* **EXERCISE DESCRIPTION**:
The word "button" marks the lines to copy; find all of them in the entries below.

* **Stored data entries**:
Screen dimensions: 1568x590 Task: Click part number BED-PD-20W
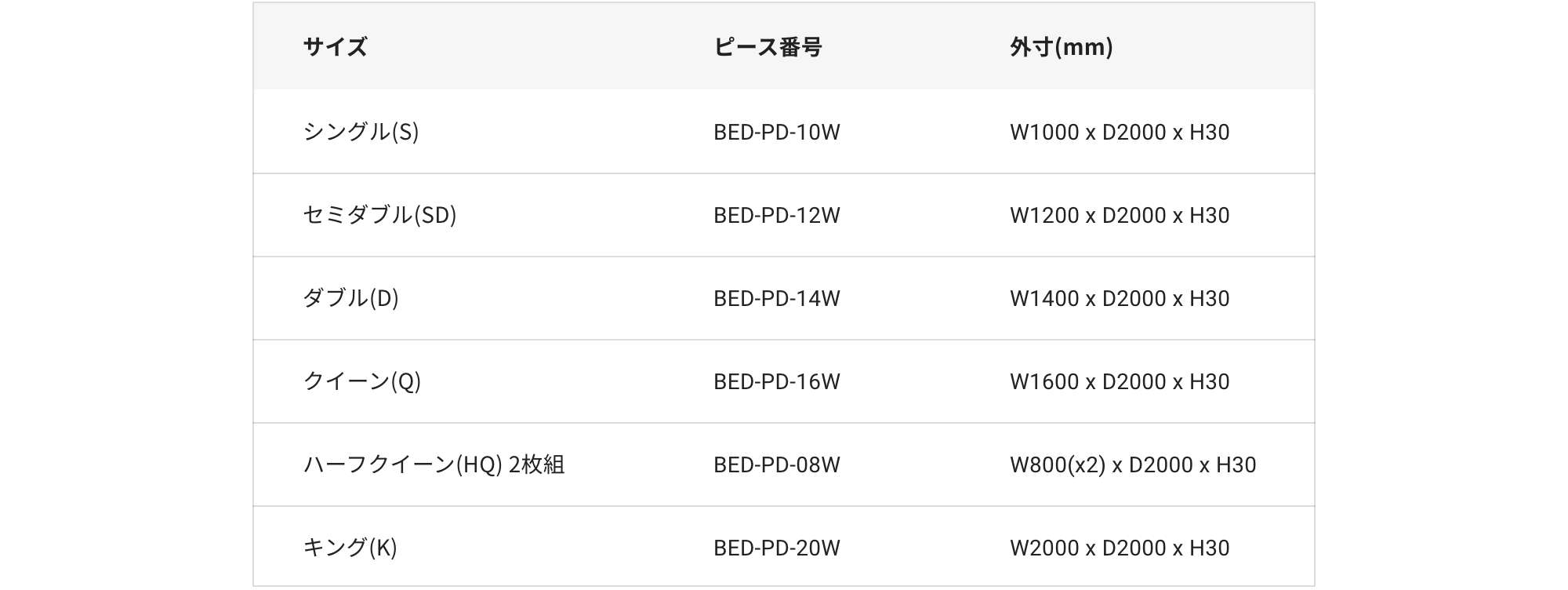776,548
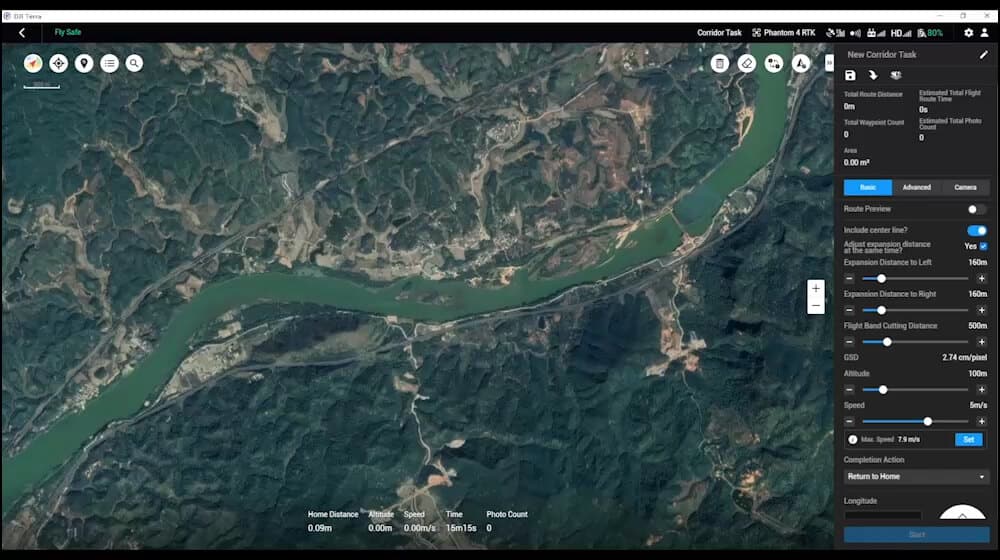
Task: Toggle the Route Preview switch
Action: point(976,209)
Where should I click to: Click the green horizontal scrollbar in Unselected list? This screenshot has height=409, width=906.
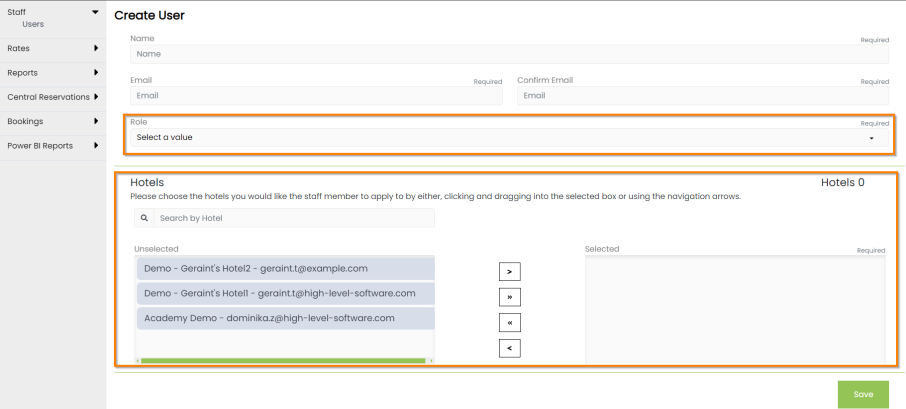pos(283,360)
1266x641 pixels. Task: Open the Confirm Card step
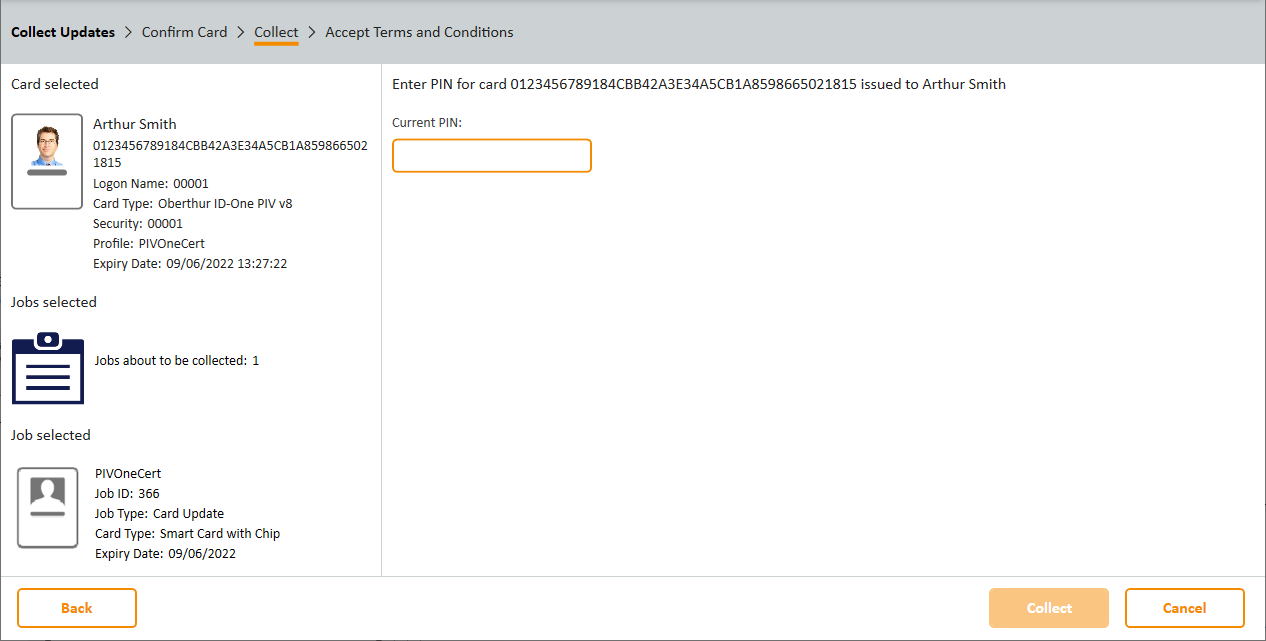[185, 32]
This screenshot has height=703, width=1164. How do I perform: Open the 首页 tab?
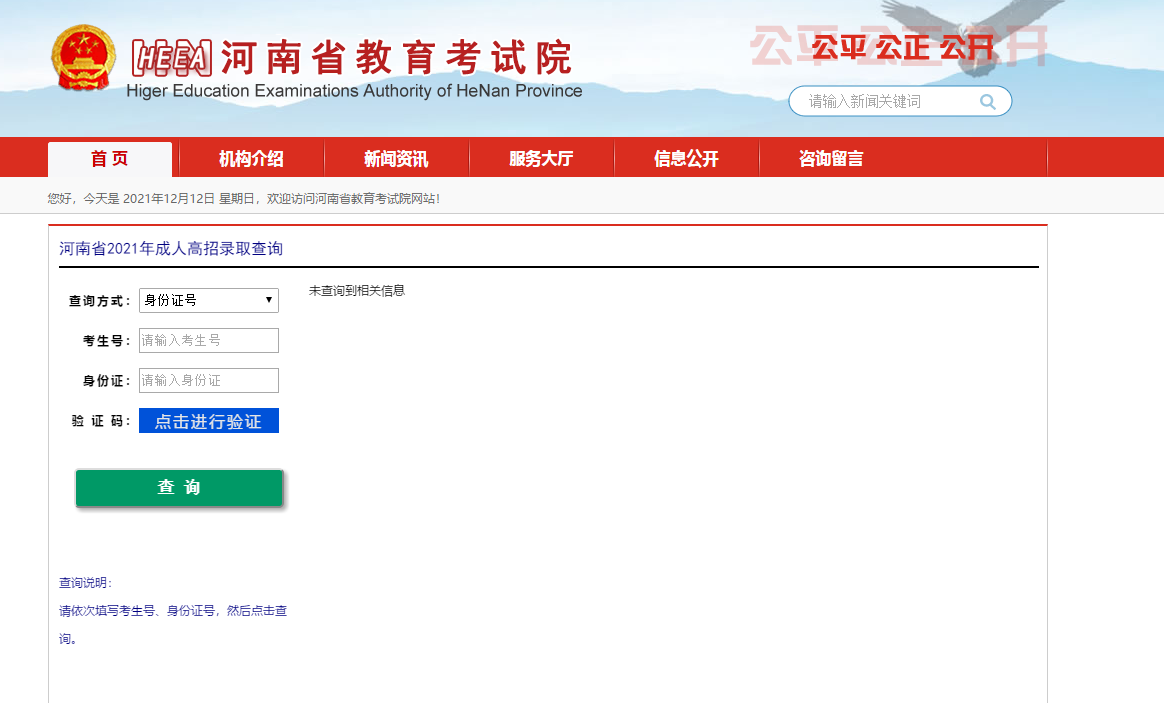point(110,159)
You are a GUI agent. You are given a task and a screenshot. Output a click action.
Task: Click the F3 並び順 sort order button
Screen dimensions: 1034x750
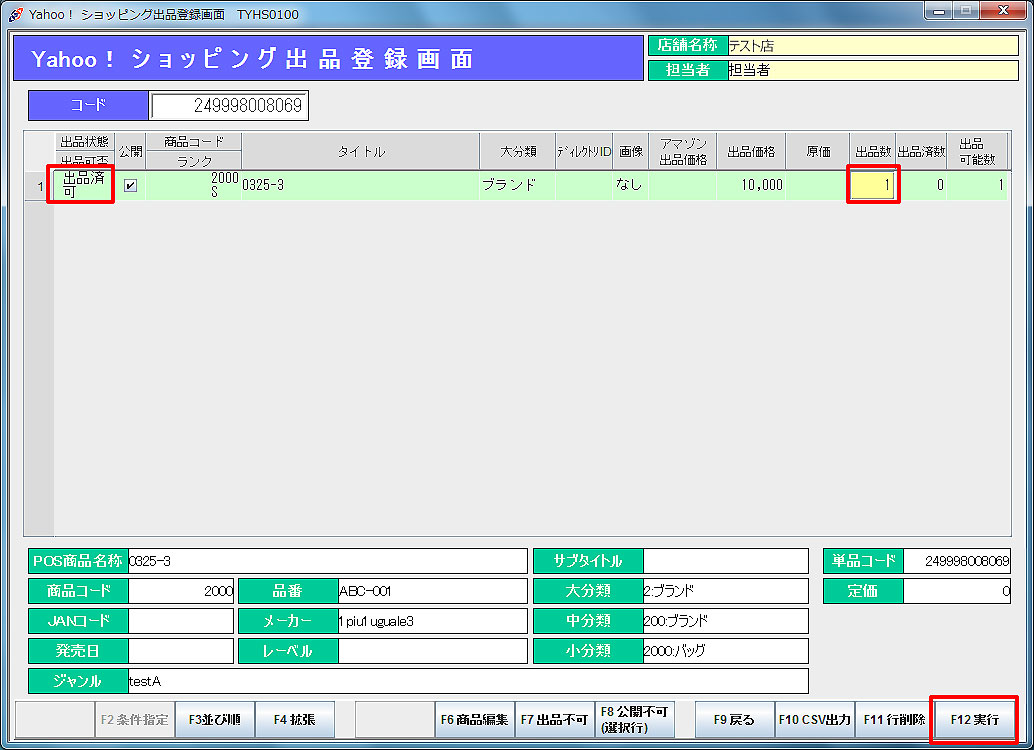point(215,719)
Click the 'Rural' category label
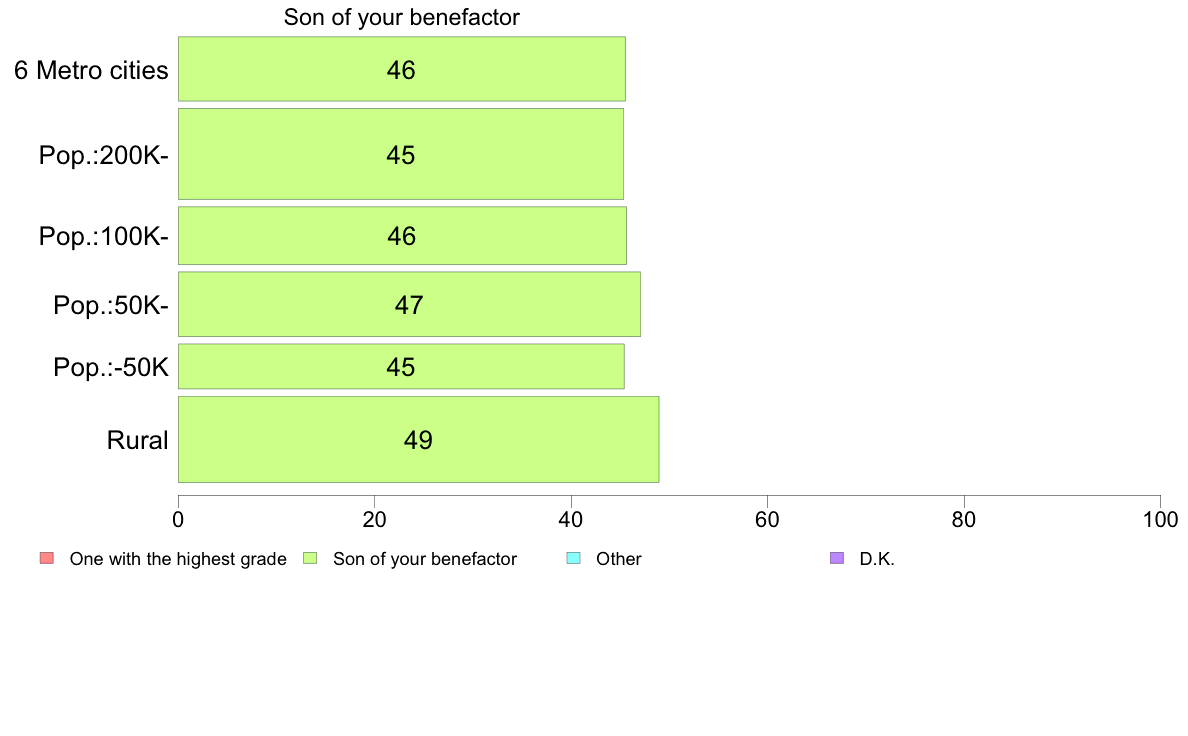The height and width of the screenshot is (736, 1188). click(x=137, y=440)
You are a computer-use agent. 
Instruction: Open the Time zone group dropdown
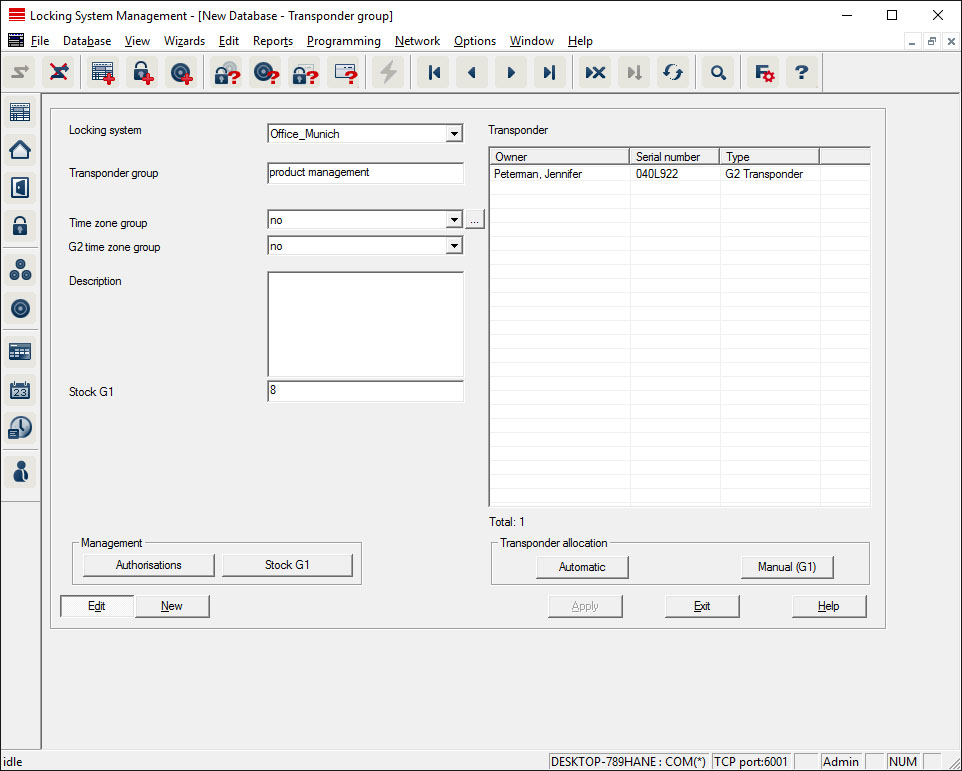[x=454, y=220]
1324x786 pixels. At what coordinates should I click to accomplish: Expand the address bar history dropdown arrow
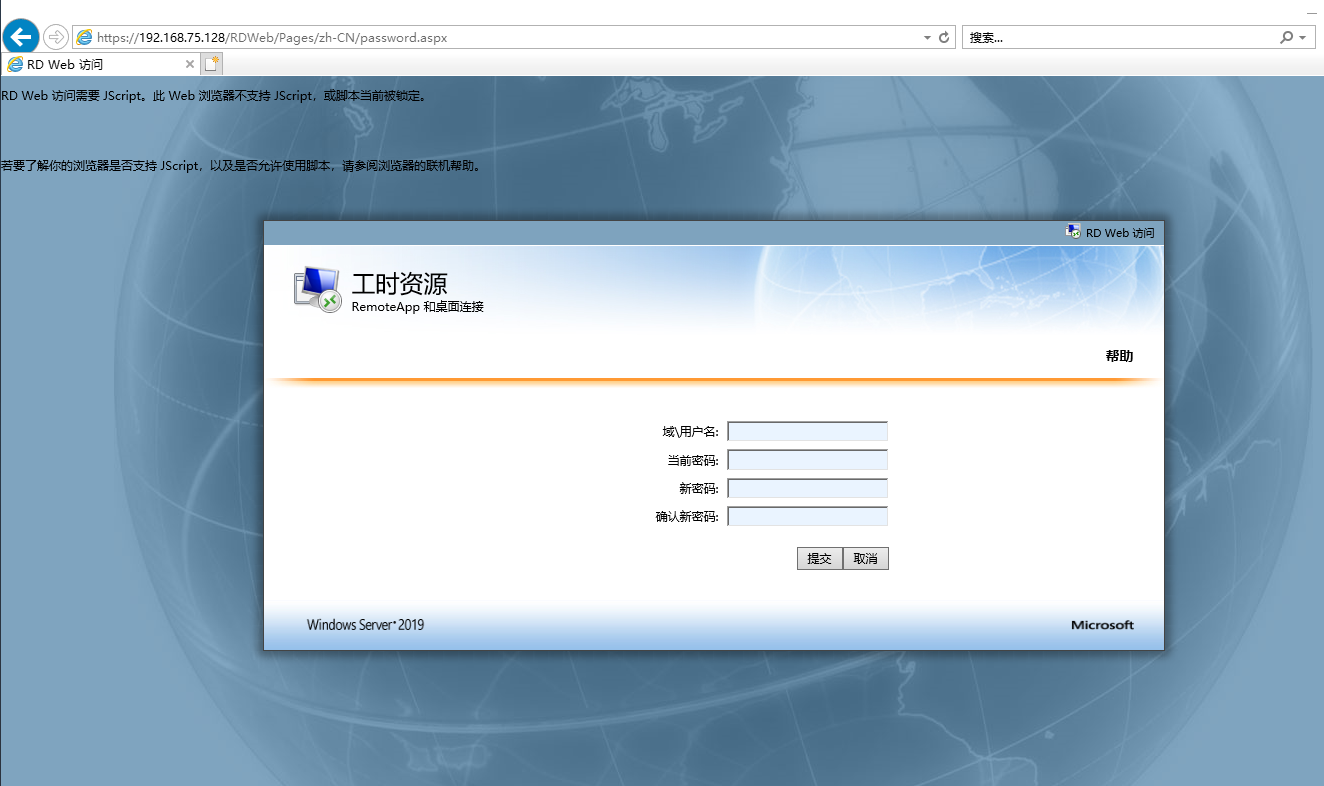pyautogui.click(x=927, y=37)
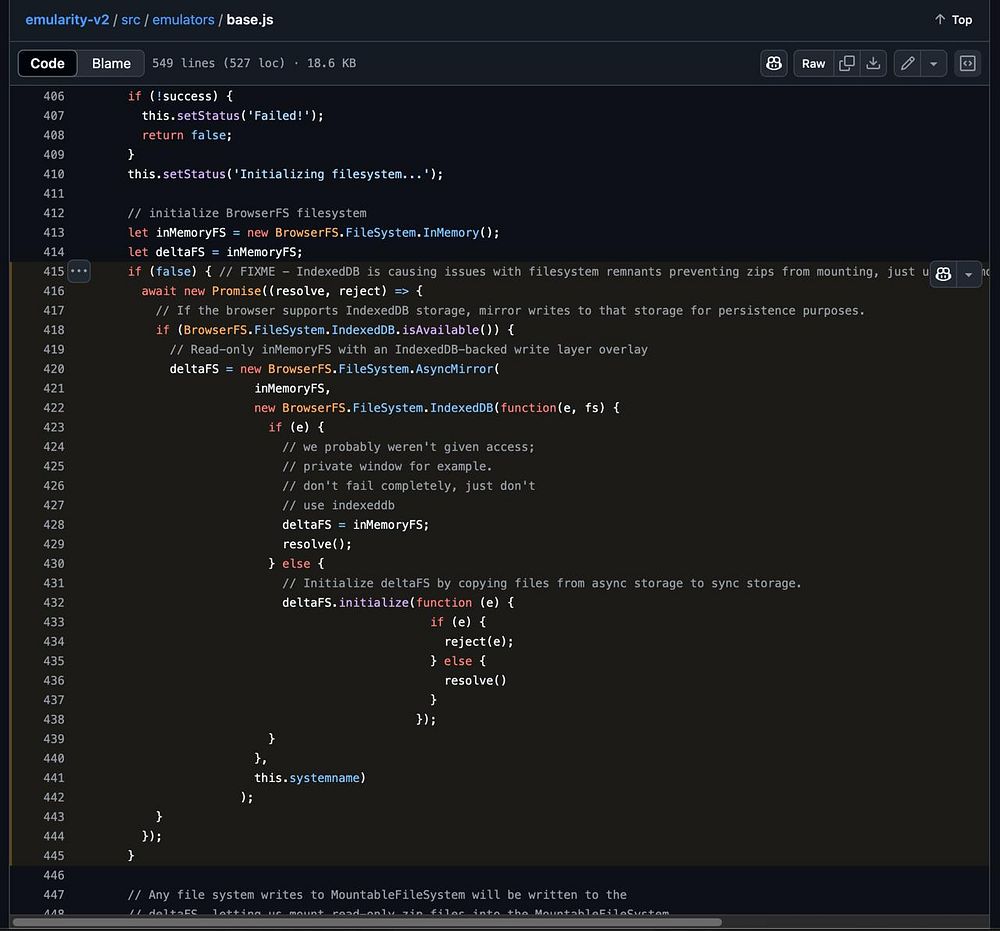Click the inline Copilot icon on line 415
This screenshot has width=1000, height=931.
pyautogui.click(x=943, y=274)
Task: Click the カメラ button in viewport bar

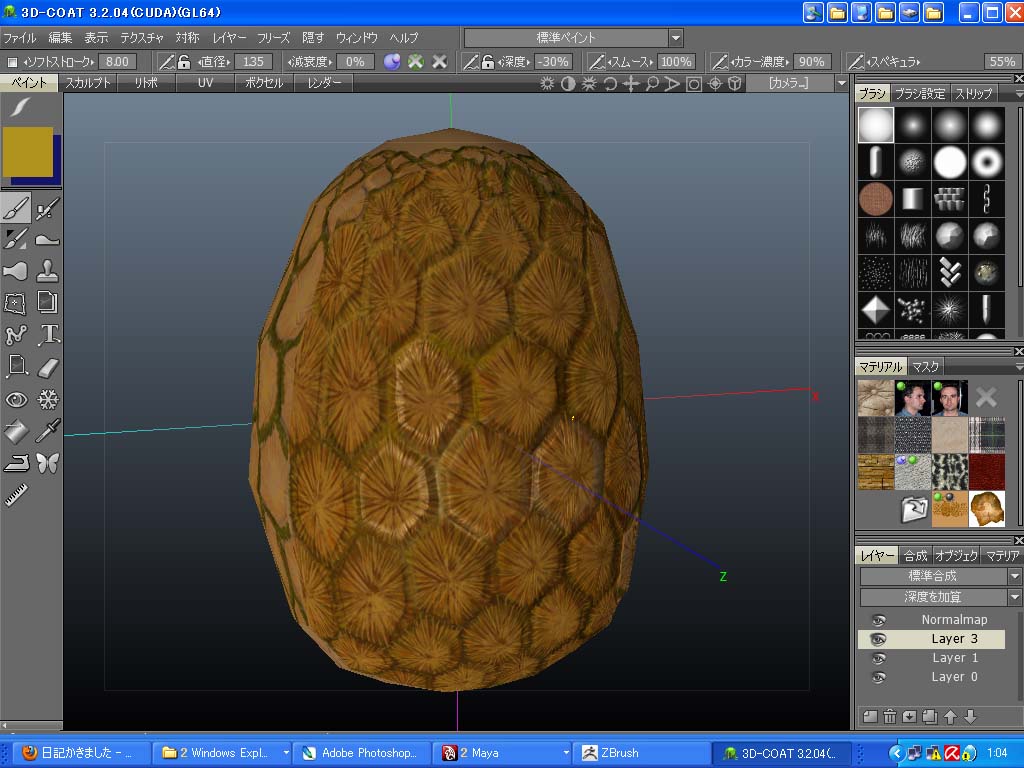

* **RESPONSE**:
Task: Click the F3 並び順 sort order button
Task: Click the カメラ button in viewport bar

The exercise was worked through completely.